ASIO's investigations are focussed on establishing whether an individual's activities are, or could reasonably be expected to be, relevant to security. There is a degree of overlap between ASIO's work and that of law enforcement agencies in the context of terrorism-related offences. ASIO officers do not have executive powers and cannot arrest people (the focus of ASIO's intelligence investigations is the prevention of harm to Australians and Australian interests).

The Attorney-General's Guidelines require investigations to be conducted with as little intrusion into privacy as possible, consistent with the national interest. The use by ASIO of intrusive investigation methods is determined by the gravity and immediacy of the the threat to security posed by the subject. Where the threat is assessed as serious, or could emerge quickly, a greater degree of intrusion may be necessary. Use of these powers - which are governed by strict warrant procedures - requires that the subject's activities are, or are reasonably suspected to be, prejudicial to security.

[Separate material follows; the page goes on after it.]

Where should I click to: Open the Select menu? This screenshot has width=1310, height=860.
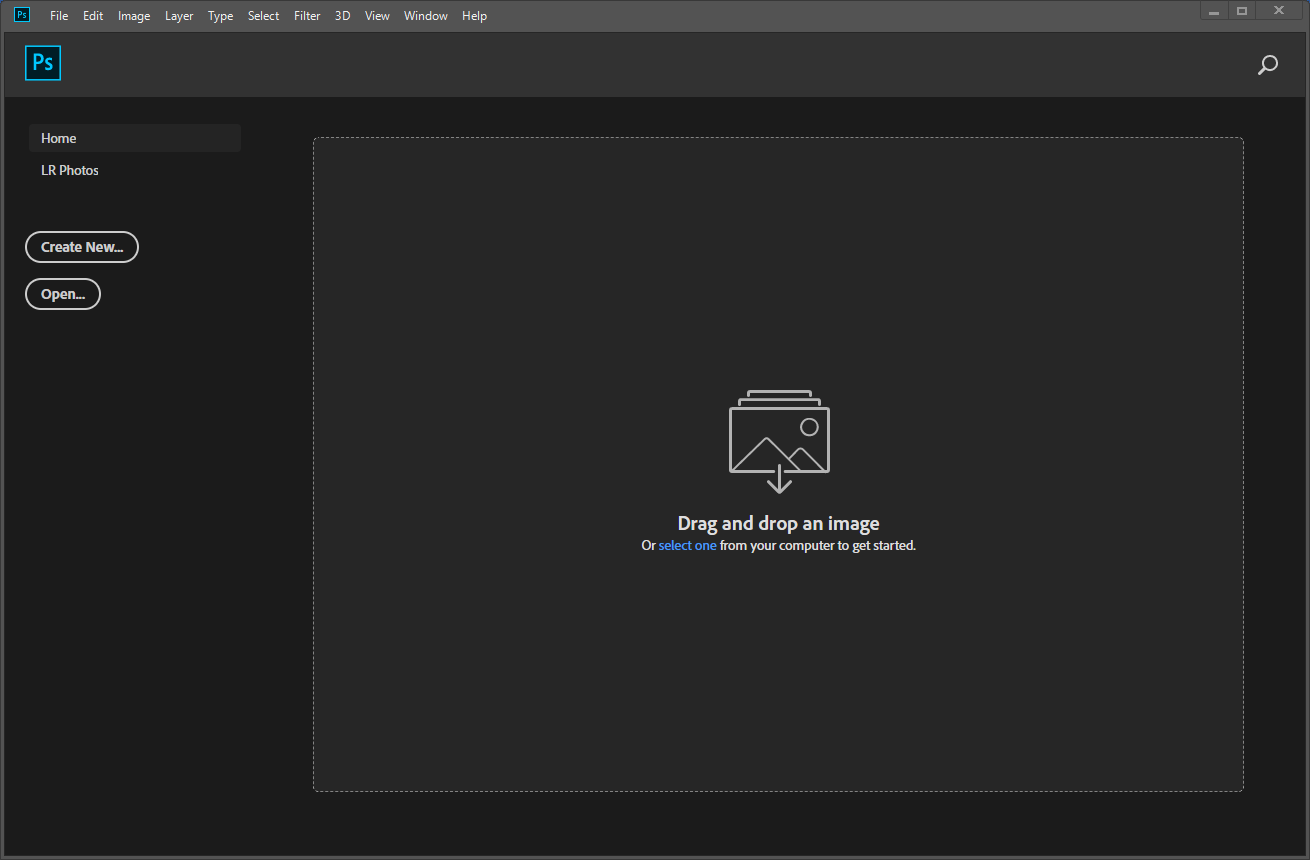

Proposals to use special powers are subject to rigorous internal consideration and approvals at a senior level. Documentation is reviewed with ASIO's Legal Division before the Director-General gives approval to request a warrant from the Attorney-General. Warrants are issued for specific periods. At the expiry of each warrant ASIO must report to the Attorney-General on the extent to which the operation helped ASIO carry out its functions. The Inspector-General of Intelligence and Security has access to all warrant material and regularly monitors the process. The Inspector-General also examines and audits all ASIO warrant documentation. The Director-General may issue warrants for up to 48 hours in emergency situations. The Attorney-General is to be advised of any such warrants.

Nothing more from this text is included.